Anlässlich der heutigen Sitzung der Verkehrsminister der neuen Bundesländer erklären der in der CDU/CSU-Bundestagsfraktion für den Aufbau Ost zuständige Stellvertretende Fraktionsvorsitzende und Sprecher der ostdeutschen Abgeordneten der CDU/CSU-Bundestagsfraktion, Arnold Vaatz MdB und der Berichterstatter für die maritime Wirtschaft der CDU/CSU-Bundestagfraktion, Eckhardt Rehberg MdB:

 

Der Beschluss der Verkehrsministerkonferenz Ost unter Vorsitz des Ministers für Landesentwicklung und Verkehr des Landes Sachsen-Anhalt, Dr. Karl-Heinz Daehre, einen zentraleuropäischen Nord-Süd-Entwicklungskorridor von Skandinavien bis zum Mittelmeerraum/Adria zu schaffen, ist bahnbrechend.

Mit diesem Beschluss wird angestrebt, den zentraleuropäischen Nord-Süd-Entwicklungskorridor von Skandinavien bis zum Mittelmeerraum wirtschaftlich und sozial zu stärken und ein Raumentwicklungs- und Wachstumsbündnis zu bilden.

 

Besonders wichtig sind das Angebot und die Bitte an die europäischen Nachbarn und die Partner in den Ländern, sich an der Initiative und an den konkreten Projekten zu beteiligen. Nur so kann ein in integrierter Wirtschaftsraum im europäischen Kontext geschaffen werden.

 

Ein erster Schritt dazu, ist die Verabredung zu einer Konferenz bereits im Herbst 2007. In diese sollen der Bund und die Wirtschaft einbezogen werden.

 

Der Beschluss der Verkehrsministerkonferenz ist ein wichtiger strategischer Meilenstein.

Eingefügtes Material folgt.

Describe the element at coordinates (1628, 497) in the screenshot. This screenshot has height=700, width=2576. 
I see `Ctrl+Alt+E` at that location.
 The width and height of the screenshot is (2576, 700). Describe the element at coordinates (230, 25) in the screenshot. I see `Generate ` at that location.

Er gibt den ostdeutschen Bundesländern die Chance, sich auch künftig an den Verkehrsströmen nach Skandinavien, Russland und ins Baltikum zu beteiligen.

 

Damit ist eine wichtige Grundlage geschaffen, regionale Struktureffekte und wirtschaftliche Wertschöpfungsstrategien zu entwickeln und bereits bestehende regionale und sektorale Wirtschaftscluster miteinander entlang der Nord- Süd-Achse zu verknüpfen.

 

Wir rufen alle potentiellen Partner und insbesondere unsere europäischen Nachbarn auf, diese Initiative zu unterstützen und fordern den zuständigen Bundesminister Tiefensee auf, sich auch daran zu beteiligen.